Подобно любым революционерам, сидящим на мели без революции, ситуационисты обращались к прошлому. Парижская коммуна являлась «единственной на данный момент реализацией революционного урбанизма: атакующего окаменевшие места господствующей организации жизни, воспринимающего социальное пространство в политических терминах, отказывающегося принять невинность любого монумента»58. Как всегда в случае с ситуационистами, здесь не следует спешить: какое отношение памятники имеют к революции? В «Обществе спектакля» Дебор написал:
Первый этап господства экономики над общественной жизнью привнёс в определение всякого человеческого произведения очевидное вырождение быть в иметь. Текущий этап тотальной оккупации общественной жизни накопленными плодами экономики ведёт к повсеместному сползанию иметь в казаться, из которого всякое действительное «иметь» должно черпать свой непосредственный престиж и своё высшее назначение.
Одновременно с тем всякая индивидуальная реальность стала общественной, напрямую зависящей от общественной власти и ею формируемой. Лишь в том, что она не есть, ей дозволено являться59.

┄┄┄┄┄┄┄┄┄┄

(Условие задания) Что в тексте о ситуационистах названо единственной на данный момент реализацией революционного урбанизма?

(Данные)

┄┄┄┄┄┄┄┄┄┄

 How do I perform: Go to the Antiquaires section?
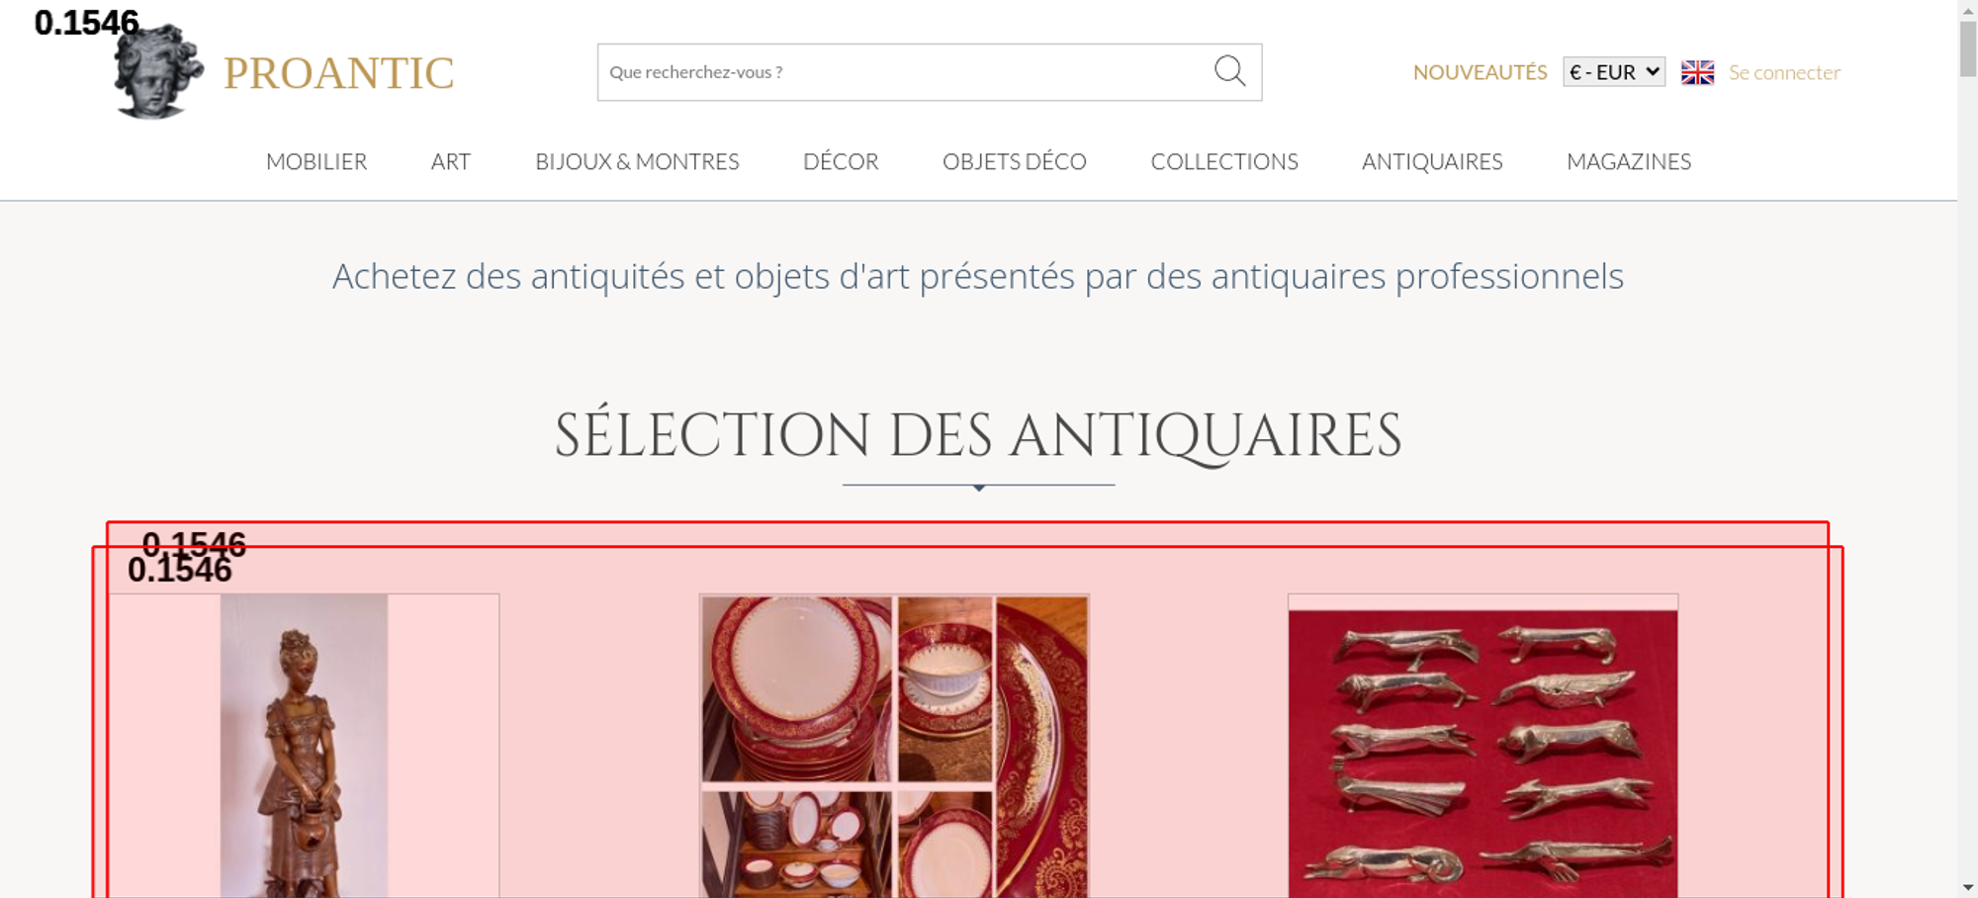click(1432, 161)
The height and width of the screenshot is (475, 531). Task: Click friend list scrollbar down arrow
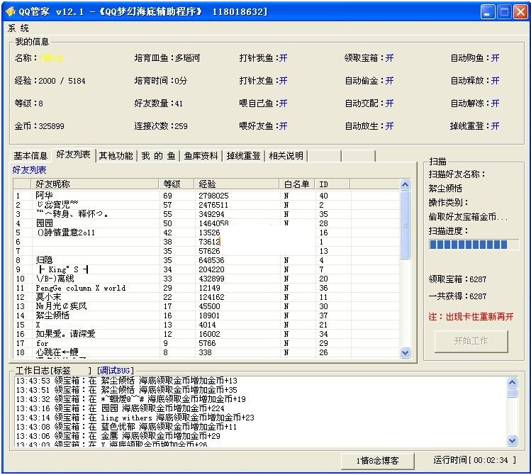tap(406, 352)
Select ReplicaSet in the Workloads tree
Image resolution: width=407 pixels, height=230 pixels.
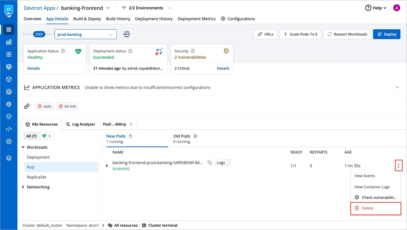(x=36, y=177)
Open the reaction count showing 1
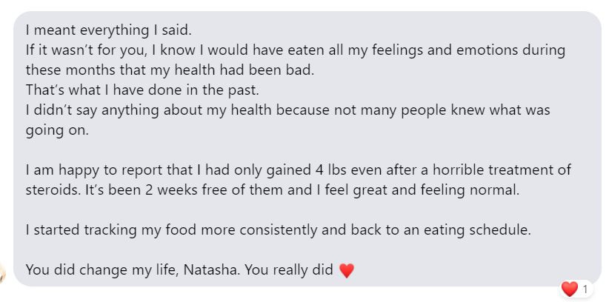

┄┄┄┄┄┄┄┄┄┄

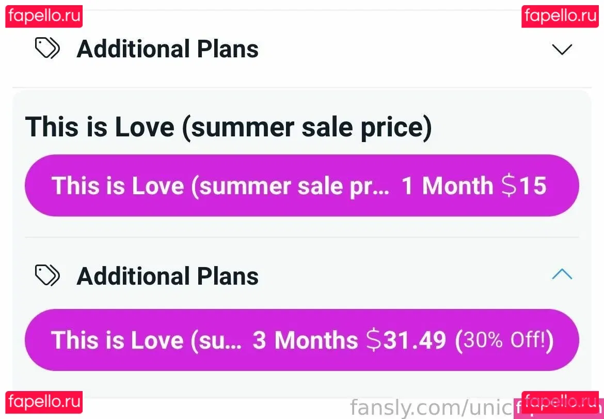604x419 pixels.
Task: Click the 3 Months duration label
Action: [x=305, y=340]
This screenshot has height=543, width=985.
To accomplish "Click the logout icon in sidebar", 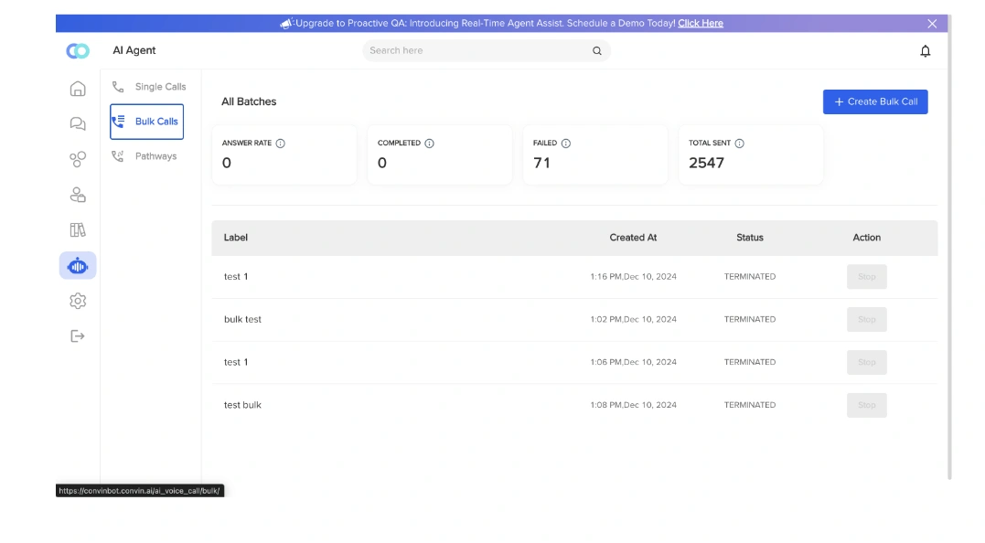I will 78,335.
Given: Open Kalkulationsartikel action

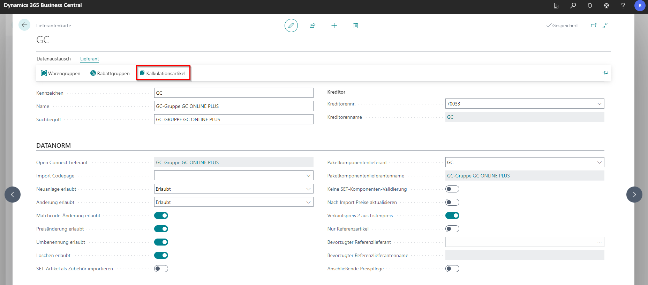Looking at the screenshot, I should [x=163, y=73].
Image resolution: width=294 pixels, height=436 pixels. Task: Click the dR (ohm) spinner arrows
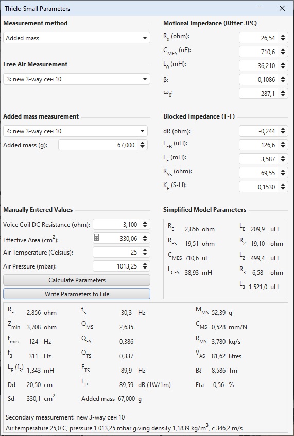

┄┄┄┄┄┄┄┄┄┄

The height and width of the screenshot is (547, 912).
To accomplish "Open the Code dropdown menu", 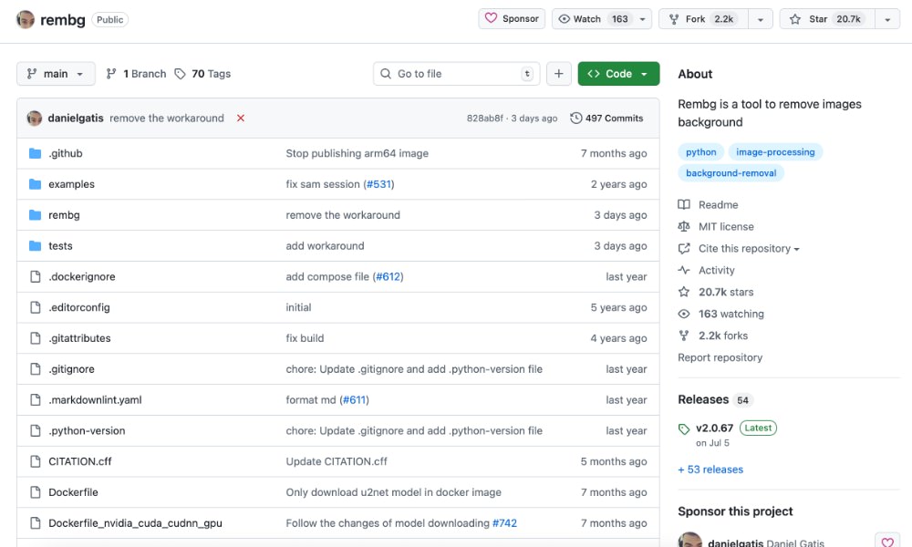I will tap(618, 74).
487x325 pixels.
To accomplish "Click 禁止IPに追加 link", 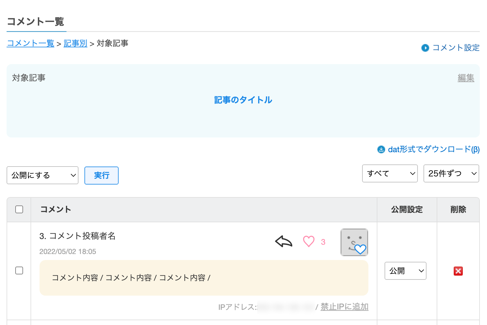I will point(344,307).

┄┄┄┄┄┄┄┄┄┄

(Ответ) Парижская коммуна названа единственной на данный момент реализацией революционного урбанизма.